AMD non ha fornito informazioni complete sulle singole CPU, ma ha comunicato che la frequenza massima di clock sarà almeno 3,4 GHz. L’architettura prevede fino a 8 core (16 thread), 20 MB di cache totale (4 MB di cache L2 e 16 MB di cache L3) e un TDP di 95 Watt. I processori sono compatibili con la piattaforma AM4 che supporta memorie DDR4, PCI Express 3.0, USB 3.1 Gen 2 (10 Gbps), NVMe e SATA Express. Il chipmaker di Sunnyvale afferma che Ryzen offre prestazioni fino al 40% maggiori di Excavator e consumi inferiori. Ciò è dovuto anche alla tecnologia SenseMI costituita da cinque componenti: Pure Power, Precision Boost, Extended Frequency Range, Neural Net Prediction e Smart Prefetch.
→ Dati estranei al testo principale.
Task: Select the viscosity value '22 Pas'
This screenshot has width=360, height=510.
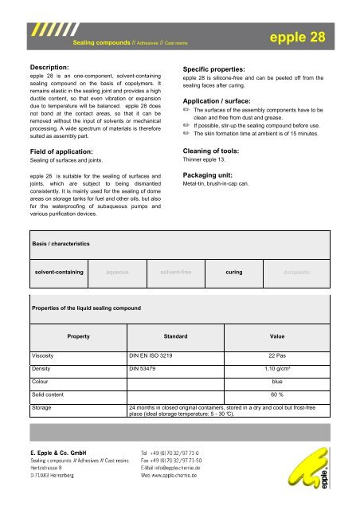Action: tap(278, 355)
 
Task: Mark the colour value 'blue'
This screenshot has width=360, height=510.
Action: tap(278, 382)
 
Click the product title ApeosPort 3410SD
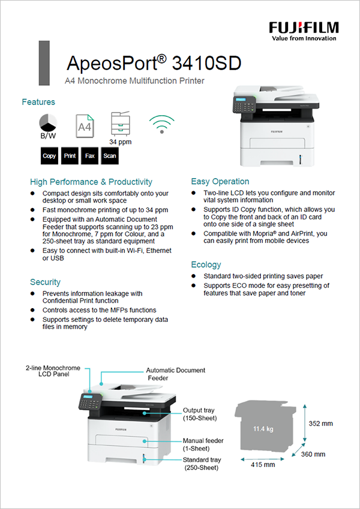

Pure Power permette di ottimizzare i consumi attraverso il monitoraggio in tempo reale di tensione, frequenza e temperatura, effettuato con oltre 100 sensori. Precision Boost funziona in tandem a Pure Power per offrire maggiori prestazioni con incrementi di frequenza più precisi (25 MHz alla volta). Extended Frequency Range consente invece di overcloccare il processore (oltre i limiti di Precision Boost), quando viene utilizzato un migliore sistema di raffreddamento.

Neural Net Prediction indica una serie di algoritmi basati sull’intelligenza artificiale che permettono di costruire un modello delle decisioni guidato dall’esecuzione del codice. È possibile quindi prevedere i path futuri, caricando in anticipo le istruzioni per ottimizzare l’uso delle risorse. Smart Prefetch, infine, traccia il comportamento del software e carica in anticipo nella cache i dati che verranno usati.